Keep a critical prompts notebook

Keep a critical prompts notebook

Thinking critically involves asking questions. Academic researchers who have been reading material from their field for years do this automatically. To help you adopt the same questioning mind as a student, it can be useful to keep a list of critical prompts — questions to ask every time you encounter a new text. When reading a paper, you might ask: ‘Was the method the best choice to test the hypothesis?’ or ‘Does the conclusion follow on logically from the research?’ Keep a notebook to record these questions and try to add to the list every time you read for an assignment. You might not use all the questions every time you analyse a text, but they will help to remind you of all the different ways you can evaluate what the author is saying.

Dr Anna Barker
16 May 2019

Get a new perspective

Get a new perspective

student reading in cafe

Image credit: elisandropootcarrillo from Pixabay

Sometimes when you’re immersed in a writing project, academic argument or tricky email, you get stuck. How can you view the situation from a new perspective and gain the insight to progress?

To see your work in a new light, try the following:
1. Take a break in which you do something completely absorbing, but completely different. You’ll return to the work refreshed.
2. Work somewhere different to see things from a new angle. Write in a café, a laundrette, the library — or just move your desk.
3. Switch to another project and then come back to the problematic one.
4. Leave a piece of work overnight or for a few days to ‘grow cold’ before you begin editing. It will help you to achieve objectivity and spot the necessary changes.

Heather Dyer
2 May 2019

‘Your academic writing isn’t academic enough.’

‘Your academic writing isn’t academic enough.’

Student on laptop

Jan Vašek from Pixabay

If you’ve ever got this kind of feedback for one of your essays, it can be a bit of a blow. You’ve tried hard to meet the expectations of your assessment criteria by including content you thought was necessary, but something about the way you’ve written the essay doesn’t quite fit the bill. What does ‘not academic enough’ mean?

The paragraph you have just read includes some language that is not appropriate for academic writing. The tone is informal, using expressions we might use in conversation with a friend. Notice the clichés (bit of a blow, fit the bill) and the contractions (‘you’ve’ instead of ‘you have’).

So how is academic writing different? In general, academic writing is more formal. One way you can achieve this is through the use of suitable verbs. Academic writers generally use powerful, single-word verb forms instead of phrasal verbs (verb + preposition). For example, instead of writing ‘bring about’ change, you could say ‘effect’ change’; instead of ‘wipe out’, you might use ‘eliminate’.

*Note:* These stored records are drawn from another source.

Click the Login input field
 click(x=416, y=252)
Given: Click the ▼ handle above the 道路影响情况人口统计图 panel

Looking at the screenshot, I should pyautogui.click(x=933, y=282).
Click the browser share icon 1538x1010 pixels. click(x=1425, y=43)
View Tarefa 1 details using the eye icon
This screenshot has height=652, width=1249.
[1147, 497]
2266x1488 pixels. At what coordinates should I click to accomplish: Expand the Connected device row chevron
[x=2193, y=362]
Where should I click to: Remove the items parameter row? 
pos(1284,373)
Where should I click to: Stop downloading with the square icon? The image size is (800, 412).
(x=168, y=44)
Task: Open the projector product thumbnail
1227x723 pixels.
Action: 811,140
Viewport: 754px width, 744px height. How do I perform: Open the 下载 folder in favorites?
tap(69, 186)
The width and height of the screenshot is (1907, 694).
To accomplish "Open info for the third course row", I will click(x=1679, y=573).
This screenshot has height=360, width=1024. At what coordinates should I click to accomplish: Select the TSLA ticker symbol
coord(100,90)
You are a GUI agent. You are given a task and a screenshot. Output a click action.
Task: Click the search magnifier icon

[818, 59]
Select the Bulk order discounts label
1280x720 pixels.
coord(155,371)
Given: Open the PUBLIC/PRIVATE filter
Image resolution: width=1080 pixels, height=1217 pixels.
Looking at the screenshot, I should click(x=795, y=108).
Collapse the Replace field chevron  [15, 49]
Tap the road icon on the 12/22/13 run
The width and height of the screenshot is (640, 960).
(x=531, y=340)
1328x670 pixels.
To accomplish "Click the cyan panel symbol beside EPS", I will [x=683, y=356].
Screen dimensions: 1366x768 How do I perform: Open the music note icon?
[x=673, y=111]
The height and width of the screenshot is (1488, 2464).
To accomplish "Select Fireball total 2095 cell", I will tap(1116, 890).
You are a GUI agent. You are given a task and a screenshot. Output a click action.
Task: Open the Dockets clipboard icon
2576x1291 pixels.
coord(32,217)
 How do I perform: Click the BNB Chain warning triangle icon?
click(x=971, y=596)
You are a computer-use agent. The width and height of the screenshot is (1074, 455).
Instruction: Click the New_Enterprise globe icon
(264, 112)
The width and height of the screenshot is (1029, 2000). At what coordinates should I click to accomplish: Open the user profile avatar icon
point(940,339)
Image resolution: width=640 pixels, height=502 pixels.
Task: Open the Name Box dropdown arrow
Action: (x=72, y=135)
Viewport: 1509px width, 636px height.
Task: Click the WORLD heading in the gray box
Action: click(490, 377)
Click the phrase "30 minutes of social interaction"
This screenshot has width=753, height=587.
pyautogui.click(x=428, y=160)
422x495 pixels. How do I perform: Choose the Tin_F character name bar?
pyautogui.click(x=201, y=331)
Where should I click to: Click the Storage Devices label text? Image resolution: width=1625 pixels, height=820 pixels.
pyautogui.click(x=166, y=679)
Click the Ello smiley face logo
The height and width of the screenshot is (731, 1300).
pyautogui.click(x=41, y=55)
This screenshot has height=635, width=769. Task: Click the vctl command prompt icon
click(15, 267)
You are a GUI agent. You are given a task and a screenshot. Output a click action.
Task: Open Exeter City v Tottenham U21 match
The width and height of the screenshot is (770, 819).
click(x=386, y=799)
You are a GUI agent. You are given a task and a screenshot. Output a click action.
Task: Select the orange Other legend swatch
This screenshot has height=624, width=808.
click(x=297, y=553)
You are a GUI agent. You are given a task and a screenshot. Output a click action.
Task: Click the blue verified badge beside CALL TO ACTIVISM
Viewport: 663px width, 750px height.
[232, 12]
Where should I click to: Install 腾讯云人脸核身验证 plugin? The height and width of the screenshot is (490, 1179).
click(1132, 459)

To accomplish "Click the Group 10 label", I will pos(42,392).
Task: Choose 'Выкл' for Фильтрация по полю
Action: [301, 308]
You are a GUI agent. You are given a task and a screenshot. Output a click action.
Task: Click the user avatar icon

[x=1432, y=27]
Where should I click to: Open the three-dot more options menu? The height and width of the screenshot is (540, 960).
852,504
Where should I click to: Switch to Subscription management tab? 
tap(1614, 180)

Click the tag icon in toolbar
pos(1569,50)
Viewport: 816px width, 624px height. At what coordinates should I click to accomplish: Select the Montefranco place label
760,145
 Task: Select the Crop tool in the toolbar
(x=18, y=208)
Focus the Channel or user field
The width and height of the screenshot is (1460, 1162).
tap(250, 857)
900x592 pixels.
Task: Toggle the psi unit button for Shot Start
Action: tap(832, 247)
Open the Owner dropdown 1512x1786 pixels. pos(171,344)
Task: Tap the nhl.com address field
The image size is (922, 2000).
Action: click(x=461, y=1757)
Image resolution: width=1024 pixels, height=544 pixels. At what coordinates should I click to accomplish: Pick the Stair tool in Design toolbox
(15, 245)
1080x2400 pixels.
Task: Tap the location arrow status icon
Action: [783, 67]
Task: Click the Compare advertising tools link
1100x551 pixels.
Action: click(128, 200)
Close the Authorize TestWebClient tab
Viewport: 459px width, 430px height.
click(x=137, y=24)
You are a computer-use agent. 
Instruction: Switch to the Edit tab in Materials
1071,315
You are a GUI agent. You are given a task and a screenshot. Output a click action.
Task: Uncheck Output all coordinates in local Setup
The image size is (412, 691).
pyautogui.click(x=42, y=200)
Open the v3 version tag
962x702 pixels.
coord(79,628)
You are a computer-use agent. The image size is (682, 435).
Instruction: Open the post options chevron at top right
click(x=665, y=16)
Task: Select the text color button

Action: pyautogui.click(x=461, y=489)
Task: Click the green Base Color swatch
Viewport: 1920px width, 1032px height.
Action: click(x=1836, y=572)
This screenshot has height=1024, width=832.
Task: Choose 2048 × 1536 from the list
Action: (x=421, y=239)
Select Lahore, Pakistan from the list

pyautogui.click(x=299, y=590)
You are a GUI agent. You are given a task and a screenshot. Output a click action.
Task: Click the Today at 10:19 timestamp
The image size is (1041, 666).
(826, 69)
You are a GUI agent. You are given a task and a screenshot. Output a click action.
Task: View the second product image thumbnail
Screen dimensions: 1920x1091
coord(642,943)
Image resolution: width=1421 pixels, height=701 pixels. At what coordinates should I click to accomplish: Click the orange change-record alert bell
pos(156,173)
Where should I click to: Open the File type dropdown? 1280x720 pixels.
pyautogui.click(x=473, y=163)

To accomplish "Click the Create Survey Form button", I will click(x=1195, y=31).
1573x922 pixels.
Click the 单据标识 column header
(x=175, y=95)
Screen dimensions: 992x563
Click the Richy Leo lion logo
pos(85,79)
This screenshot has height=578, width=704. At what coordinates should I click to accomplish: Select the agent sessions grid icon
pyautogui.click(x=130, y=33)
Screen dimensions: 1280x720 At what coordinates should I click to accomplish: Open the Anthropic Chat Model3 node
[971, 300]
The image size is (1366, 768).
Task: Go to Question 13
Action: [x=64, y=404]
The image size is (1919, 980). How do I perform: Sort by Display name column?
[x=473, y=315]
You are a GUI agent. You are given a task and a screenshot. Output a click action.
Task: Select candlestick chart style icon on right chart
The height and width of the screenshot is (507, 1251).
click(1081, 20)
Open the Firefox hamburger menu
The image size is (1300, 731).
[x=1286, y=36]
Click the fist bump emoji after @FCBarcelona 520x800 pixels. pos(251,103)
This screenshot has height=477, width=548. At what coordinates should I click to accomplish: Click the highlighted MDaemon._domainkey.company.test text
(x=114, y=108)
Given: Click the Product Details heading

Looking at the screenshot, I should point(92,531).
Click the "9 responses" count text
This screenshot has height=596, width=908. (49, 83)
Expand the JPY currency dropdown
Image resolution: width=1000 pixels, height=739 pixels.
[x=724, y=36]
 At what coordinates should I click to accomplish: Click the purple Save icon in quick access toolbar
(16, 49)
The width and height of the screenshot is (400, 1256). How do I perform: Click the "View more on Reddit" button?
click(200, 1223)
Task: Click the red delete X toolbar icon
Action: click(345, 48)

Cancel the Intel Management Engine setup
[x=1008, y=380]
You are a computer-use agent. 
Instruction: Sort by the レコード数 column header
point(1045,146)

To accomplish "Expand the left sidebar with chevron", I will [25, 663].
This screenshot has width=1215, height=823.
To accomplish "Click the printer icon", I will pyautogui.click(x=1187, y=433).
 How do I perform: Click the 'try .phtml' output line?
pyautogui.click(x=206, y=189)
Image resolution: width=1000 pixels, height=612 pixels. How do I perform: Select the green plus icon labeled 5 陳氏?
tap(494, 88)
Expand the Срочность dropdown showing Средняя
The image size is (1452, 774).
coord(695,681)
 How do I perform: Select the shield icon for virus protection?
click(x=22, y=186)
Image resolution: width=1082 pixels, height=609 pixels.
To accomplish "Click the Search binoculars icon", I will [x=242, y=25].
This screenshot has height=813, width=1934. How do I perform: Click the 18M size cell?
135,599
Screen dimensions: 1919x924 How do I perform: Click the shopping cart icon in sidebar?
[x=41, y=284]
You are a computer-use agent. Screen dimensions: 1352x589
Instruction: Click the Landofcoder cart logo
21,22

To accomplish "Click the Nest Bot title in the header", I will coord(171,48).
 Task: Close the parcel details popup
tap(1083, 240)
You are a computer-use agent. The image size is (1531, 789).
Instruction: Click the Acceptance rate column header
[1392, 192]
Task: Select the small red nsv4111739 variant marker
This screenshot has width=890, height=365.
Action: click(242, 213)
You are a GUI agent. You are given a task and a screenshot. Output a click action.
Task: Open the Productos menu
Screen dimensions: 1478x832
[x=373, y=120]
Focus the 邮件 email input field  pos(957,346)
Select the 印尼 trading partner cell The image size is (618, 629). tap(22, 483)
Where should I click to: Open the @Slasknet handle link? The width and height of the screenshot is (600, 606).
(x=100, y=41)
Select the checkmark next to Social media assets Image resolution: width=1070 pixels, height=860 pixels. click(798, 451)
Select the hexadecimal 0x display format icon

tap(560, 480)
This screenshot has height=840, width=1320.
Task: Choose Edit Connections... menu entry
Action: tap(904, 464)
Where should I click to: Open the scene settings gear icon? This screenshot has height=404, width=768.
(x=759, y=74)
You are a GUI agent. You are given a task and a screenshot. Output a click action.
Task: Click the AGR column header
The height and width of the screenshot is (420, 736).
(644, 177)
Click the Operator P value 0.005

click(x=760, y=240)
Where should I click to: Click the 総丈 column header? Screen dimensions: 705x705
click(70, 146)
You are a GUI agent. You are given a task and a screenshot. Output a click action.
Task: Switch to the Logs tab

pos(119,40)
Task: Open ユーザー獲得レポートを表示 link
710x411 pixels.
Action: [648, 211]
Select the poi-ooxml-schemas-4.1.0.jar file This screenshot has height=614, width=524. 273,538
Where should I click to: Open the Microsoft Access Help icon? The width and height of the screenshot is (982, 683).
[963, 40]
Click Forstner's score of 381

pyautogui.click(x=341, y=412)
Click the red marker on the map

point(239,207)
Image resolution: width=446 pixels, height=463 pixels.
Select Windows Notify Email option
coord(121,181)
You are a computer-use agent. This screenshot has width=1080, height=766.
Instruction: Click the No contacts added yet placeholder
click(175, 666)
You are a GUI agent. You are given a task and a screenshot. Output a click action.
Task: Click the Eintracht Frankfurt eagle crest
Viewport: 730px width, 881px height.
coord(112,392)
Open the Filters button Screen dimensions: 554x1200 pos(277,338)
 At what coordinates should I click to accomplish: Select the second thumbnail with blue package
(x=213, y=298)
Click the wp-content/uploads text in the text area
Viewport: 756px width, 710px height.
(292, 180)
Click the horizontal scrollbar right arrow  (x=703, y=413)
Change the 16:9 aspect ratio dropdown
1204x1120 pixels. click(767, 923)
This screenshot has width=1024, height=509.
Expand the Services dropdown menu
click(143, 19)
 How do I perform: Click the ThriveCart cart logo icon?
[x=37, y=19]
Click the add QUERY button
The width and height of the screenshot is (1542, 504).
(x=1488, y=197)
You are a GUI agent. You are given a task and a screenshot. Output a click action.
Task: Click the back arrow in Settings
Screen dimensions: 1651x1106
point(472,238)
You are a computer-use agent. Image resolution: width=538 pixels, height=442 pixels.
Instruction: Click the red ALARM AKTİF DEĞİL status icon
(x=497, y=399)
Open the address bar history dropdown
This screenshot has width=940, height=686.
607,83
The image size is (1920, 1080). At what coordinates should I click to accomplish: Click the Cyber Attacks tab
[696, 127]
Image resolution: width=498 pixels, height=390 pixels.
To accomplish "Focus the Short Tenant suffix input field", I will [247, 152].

For more examples of the difference between appropriate and inappropriate academic language, this is an excellent resource:
‘Using Appropriate Words in an Academic Essay’ (NUS)

http://www.nus.edu.sg/celc/research/books/cwtuc/chapter03.pdf?fbclid=IwAR3pU0fhp_FbM_GrXXloNBub4OBz_q8BAv-2Vxm3gkIvyYKH6z3m7Uv_lHU

Anna Barker
4 April 2019

Lose that redundant paragraph

Lose that redundant paragraph

What’s the best thing to do with the first paragraph of your essay? Write it, then put it in the bin. Now this isn’t always true, but it often is. Many writers ‘write themselves into it’, like an engine warming up before it runs properly. They might write vague opening lines like this: ‘Experts disagree about how best to begin an essay, and it is easy to feel confused by conflicting rules.’ You’ll often find that it is better to start with your second paragraph, which might start like this: ‘A surprising writing tip is to put your first paragraph in the bin.’ Typically, paragraph 2 is where you start getting down to the important stuff — and that’s precisely where your essay should begin. The writer Hilary Mantel put it most memorably. When you write that first paragraph, she asked, ‘are you performing a haka, or just shuffling your feet?’ Most of us, I’m afraid, start with a stiff shuffle. The agile, exciting, showy war-dance of the haka only gets going in paragraph two.